Are you ready for some good news?
Since the 15th century, the Japanese have made pottery repair an art form.
Master artisans use a technique called Kintsugi (“golden joinery”) to mend broken ceramics with lacquer dusted or mixed with powdered gold.
The golden glue in the repaired vessel makes the pottery more beautiful because it holds together its story.
The ancient art of Kintsugi affirms that the vessel’s broken history is part of its beauty. Kintsugi doesn’t try to hide the pottery’s troubled past. It uses gold to make the once-broken, now-mended vessel more valuable than before.
When you look at a bowl repaired with the Kintsugi technique, the randomness of the golden seams is lovely. You don’t look at the Kintsugi bowl and say, “Oh dear, it is previously broken pottery.”
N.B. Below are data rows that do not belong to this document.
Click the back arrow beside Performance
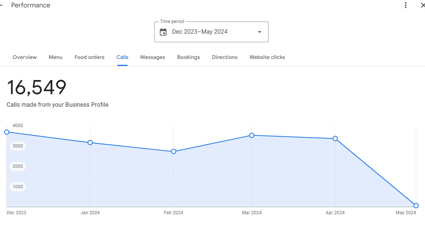This screenshot has width=425, height=229. point(1,5)
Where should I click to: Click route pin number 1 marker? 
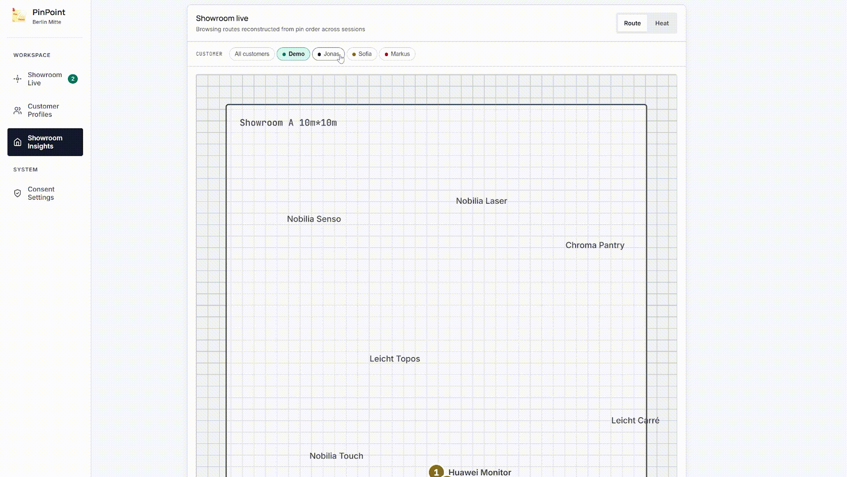click(x=436, y=471)
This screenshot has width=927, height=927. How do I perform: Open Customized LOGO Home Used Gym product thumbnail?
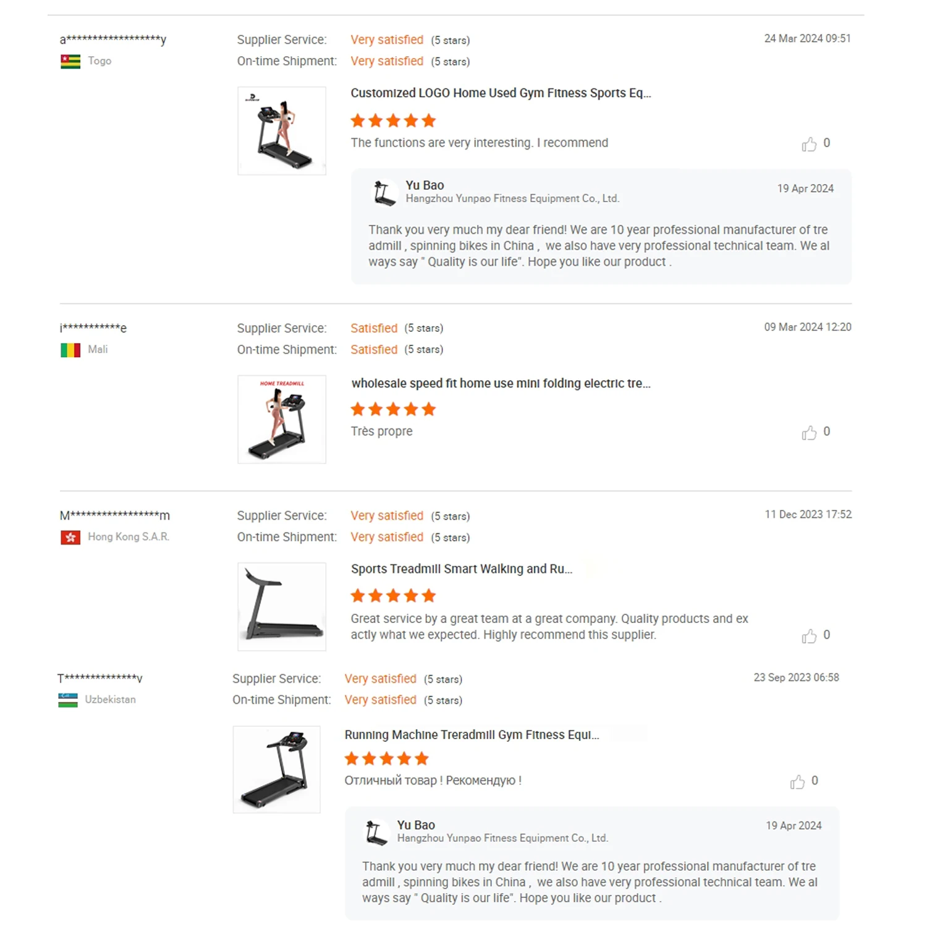282,131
You look at it and say, “What a beautiful vessel.”
That’s how God restores our lives.
He doesn’t waste the brokenness of our past—He incorporates it into our lives in a restored way that adds value to our future.
His redemptive power is like golden Kintsugi glue.
The mended life we have in Christ isn’t a cover-up of our troubles—it’s a restoration job.
I think that’s how God will restore us post-pandemic. Many of us have suffered deep disappointments. Some have lost much. Businesses have been broken. Dreams have been deferred. Plans have been fractured. But God won’t scrap us and start over. And He won’t gloss over the pain. He’ll repair us with golden glue.
There will be ways that your life will be more beautiful because of all that has been broken.
Your troubles aren’t the end of your story. You’re a Kintsugi vessel whose fractures are mended by the gold of God’s grace. Your real story is in the golden seams. God is a master artisan Who loves to restore. And that’s the Gospel!